> [To do]: Write the material out again, line by line, exactly as it is.
Start of Block
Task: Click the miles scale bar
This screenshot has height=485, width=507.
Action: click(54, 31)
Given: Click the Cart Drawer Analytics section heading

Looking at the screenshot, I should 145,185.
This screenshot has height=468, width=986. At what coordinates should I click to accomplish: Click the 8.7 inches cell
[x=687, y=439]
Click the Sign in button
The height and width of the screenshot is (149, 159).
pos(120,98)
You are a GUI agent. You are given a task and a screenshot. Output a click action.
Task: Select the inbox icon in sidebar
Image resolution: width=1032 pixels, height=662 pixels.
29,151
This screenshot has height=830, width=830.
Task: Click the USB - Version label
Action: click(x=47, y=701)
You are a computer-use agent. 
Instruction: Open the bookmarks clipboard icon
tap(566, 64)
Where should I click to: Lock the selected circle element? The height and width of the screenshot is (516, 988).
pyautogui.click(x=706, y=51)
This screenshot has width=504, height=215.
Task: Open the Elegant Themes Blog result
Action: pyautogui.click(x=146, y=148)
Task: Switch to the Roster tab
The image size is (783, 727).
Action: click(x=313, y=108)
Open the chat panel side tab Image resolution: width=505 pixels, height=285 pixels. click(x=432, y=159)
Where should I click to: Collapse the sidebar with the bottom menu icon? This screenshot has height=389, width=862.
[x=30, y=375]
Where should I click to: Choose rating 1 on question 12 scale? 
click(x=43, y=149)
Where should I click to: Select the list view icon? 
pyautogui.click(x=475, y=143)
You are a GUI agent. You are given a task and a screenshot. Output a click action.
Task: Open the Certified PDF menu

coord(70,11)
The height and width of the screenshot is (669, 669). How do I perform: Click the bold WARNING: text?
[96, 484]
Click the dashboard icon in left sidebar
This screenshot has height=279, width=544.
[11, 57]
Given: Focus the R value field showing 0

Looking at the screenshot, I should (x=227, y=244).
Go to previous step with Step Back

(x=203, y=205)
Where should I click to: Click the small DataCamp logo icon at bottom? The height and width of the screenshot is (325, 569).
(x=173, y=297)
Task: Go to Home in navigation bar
End of Block
> [Output of the task]:
Task: Click the miles scale bar
This screenshot has height=485, width=507.
Action: click(54, 31)
Given: Click the Cart Drawer Analytics section heading

Looking at the screenshot, I should 145,185.
This screenshot has height=468, width=986. At what coordinates should I click to accomplish: Click the 8.7 inches cell
[x=687, y=439]
Click the Sign in button
The height and width of the screenshot is (149, 159).
pos(120,98)
You are a GUI agent. You are given a task and a screenshot. Output a click action.
Task: Select the inbox icon in sidebar
Image resolution: width=1032 pixels, height=662 pixels.
29,151
This screenshot has height=830, width=830.
Task: Click the USB - Version label
Action: click(x=47, y=701)
You are a computer-use agent. 
Instruction: Open the bookmarks clipboard icon
tap(566, 64)
Where should I click to: Lock the selected circle element? The height and width of the screenshot is (516, 988).
pyautogui.click(x=706, y=51)
This screenshot has width=504, height=215.
Task: Open the Elegant Themes Blog result
Action: pyautogui.click(x=146, y=148)
Task: Switch to the Roster tab
The image size is (783, 727).
Action: click(x=313, y=108)
Open the chat panel side tab Image resolution: width=505 pixels, height=285 pixels. click(x=432, y=159)
Where should I click to: Collapse the sidebar with the bottom menu icon? This screenshot has height=389, width=862.
[x=30, y=375]
Where should I click to: Choose rating 1 on question 12 scale? 
click(x=43, y=149)
Where should I click to: Select the list view icon? 
pyautogui.click(x=475, y=143)
You are a GUI agent. You are given a task and a screenshot. Output a click action.
Task: Open the Certified PDF menu

coord(70,11)
The height and width of the screenshot is (669, 669). How do I perform: Click the bold WARNING: text?
[96, 484]
Click the dashboard icon in left sidebar
This screenshot has height=279, width=544.
[11, 57]
Given: Focus the R value field showing 0

Looking at the screenshot, I should (x=227, y=244).
Go to previous step with Step Back

(x=203, y=205)
Where should I click to: Click the small DataCamp logo icon at bottom? The height and width of the screenshot is (325, 569).
(x=173, y=297)
Task: Go to Home in navigation bar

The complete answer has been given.